(Screenshot grounding data)

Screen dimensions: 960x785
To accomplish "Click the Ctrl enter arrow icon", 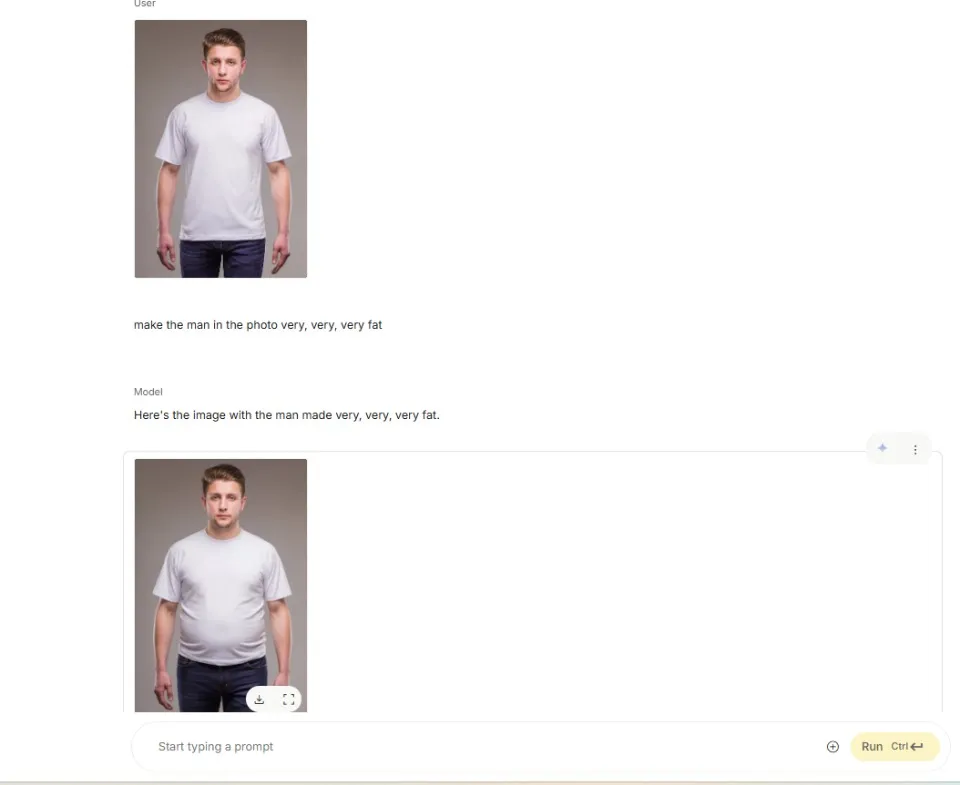I will [917, 746].
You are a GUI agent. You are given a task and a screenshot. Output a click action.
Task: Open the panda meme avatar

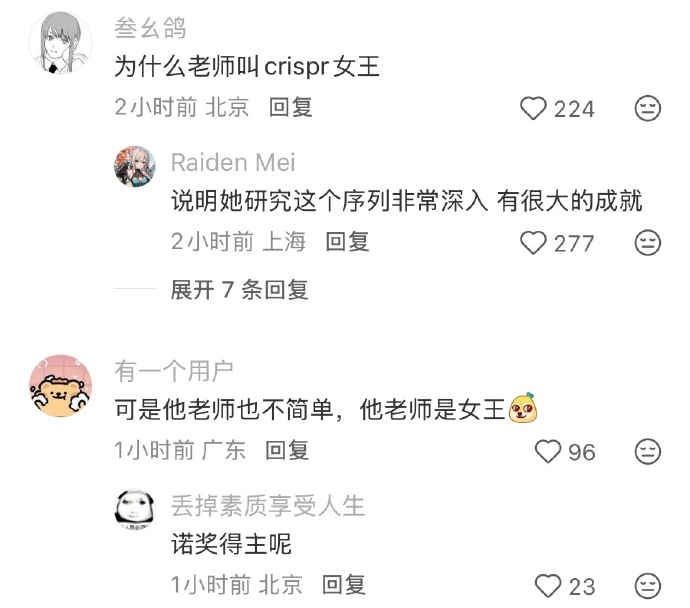(135, 509)
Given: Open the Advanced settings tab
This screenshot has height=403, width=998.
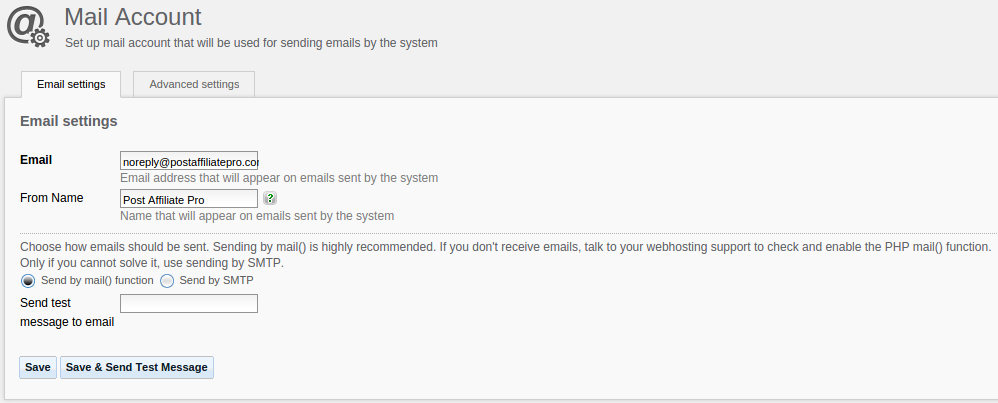Looking at the screenshot, I should 194,84.
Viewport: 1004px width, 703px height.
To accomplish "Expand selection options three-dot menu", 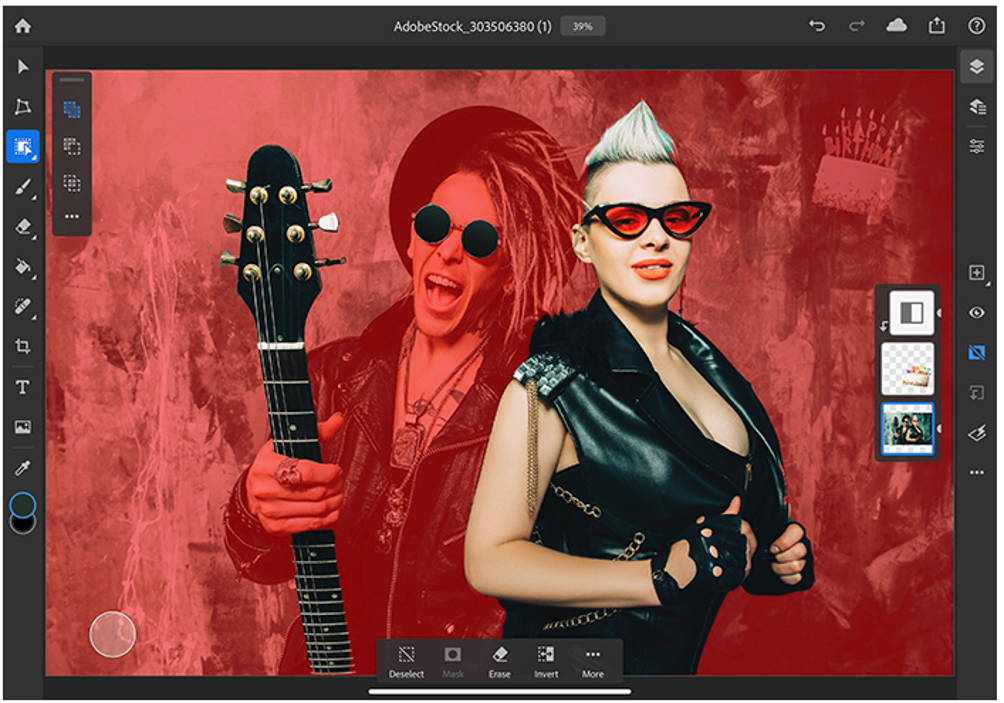I will click(x=72, y=216).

_Activity_. From the records above, copy exactly the lines starting at the one with "Task: Open the panda meme avatar" and ending at the one with "Viewport: 1004px width, 703px height.", and no others. Pictures stay out.

_Completed task_.
Task: Open the panda meme avatar

(135, 509)
Given: Open the Advanced settings tab
This screenshot has height=403, width=998.
Looking at the screenshot, I should 194,84.
Viewport: 1004px width, 703px height.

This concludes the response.